As I found out later, even the title is merely a title of convenience, with the original title being merely "Notre Dame of Paris". Quasimodo is one of four or five main characters in the book, who are:
- Pierre Gringoire, an easy going and unsuccessful poet and playwrite. Loosely based on a real person, Pierre drifts amongst the characters but has much less emotional involvement in the plot than the other characters.
- Claude Frollo, Archdeacon of Notre Dame, is a brilliant scholar who is interested in both orthodox religion and alchemy. He becomes challenged throughout the book, due to his guilt over his attraction and obsession with:
- Esmeralda, a young "gypsy" woman who dances and performs with a pet goat, and is in search of her lost mother. She is also nominally married to Pirre.
- Captain Phoebus de Châteauper, the object of Esmeralda's affection, is a military officer whose interests are drinking, women and more drinking. Although he is engaged to a society woman, he has many affairs, and attempts to seduce Esmeralda.
- Quasimodo, a disabled and deaf man who was rescued by Calude Frollo, and raised to be the bell ringer of Notre Dame. Although disfigured and socially isolated, he is more intelligent than he seems. He develops a protective love for Esmeralda.
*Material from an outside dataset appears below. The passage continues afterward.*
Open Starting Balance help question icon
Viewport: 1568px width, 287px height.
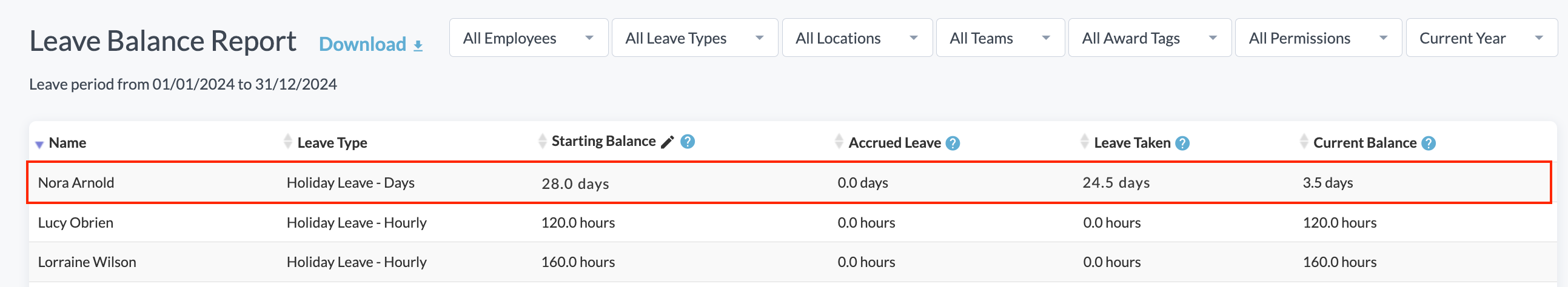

These five characters act out a convoluted and sometimes melodramatic plot, all taken against the background of medieval Paris, its society and politics. Much like the later and grander Les Miserables, this book combines emotional and dramatic story telling (along with a number of less-than-plausible plot twists) with social and political commentary. The story is romance and the background is realism.
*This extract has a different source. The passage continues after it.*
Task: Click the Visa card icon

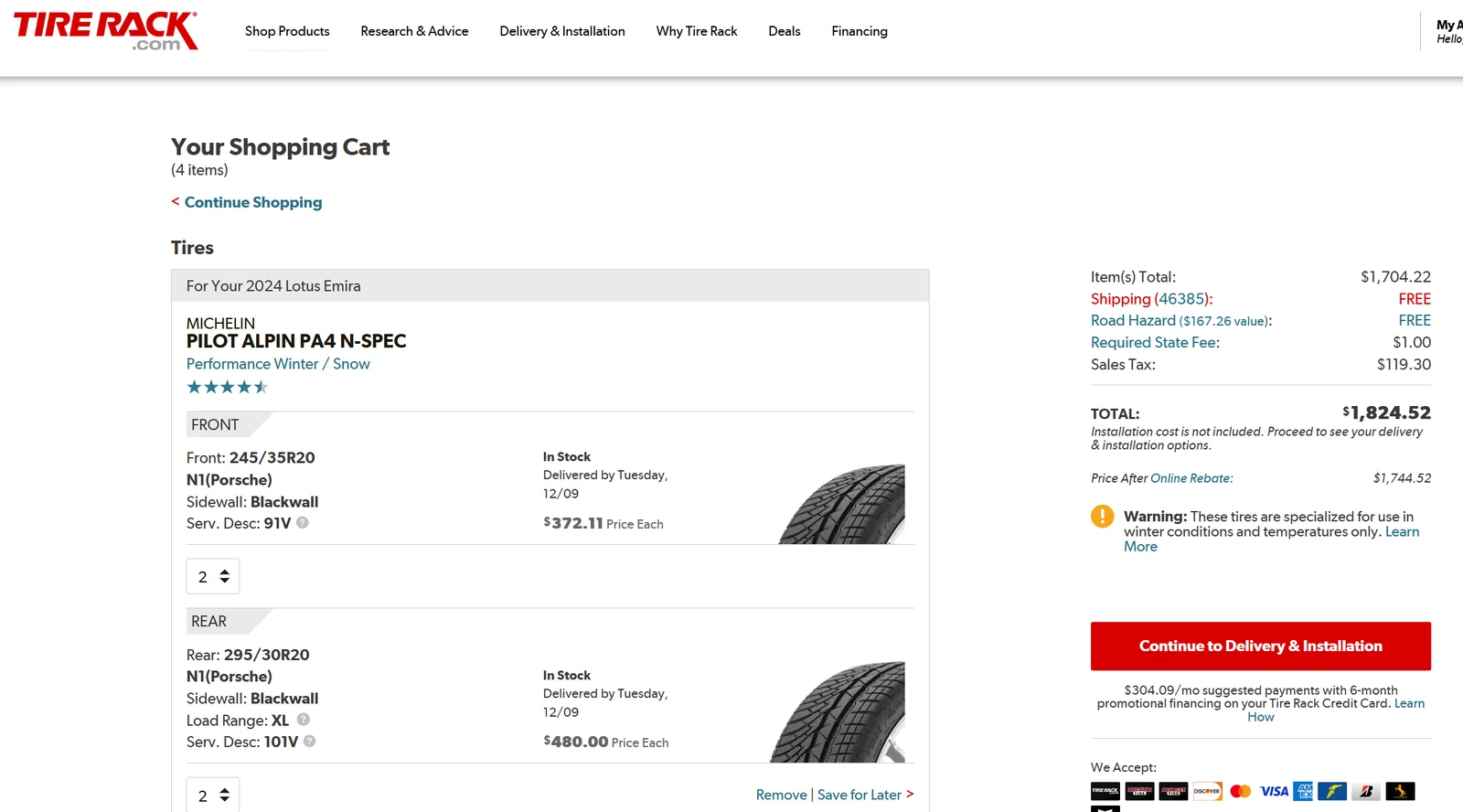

Much of this book is about the early 19th century as much as it is about the 15th century. I would have to be an expert on the politics of early 19th century France and of Victor Hugo's personal belief to see what the exact agenda of this book is. While the attacks on the clergy and the monarchy are fairly obvious, there is probably a number of topical references that I do not understand. However, the book can be read as an exciting drama, without spending too much time guessing what particular axes Victor Hugo had to grind.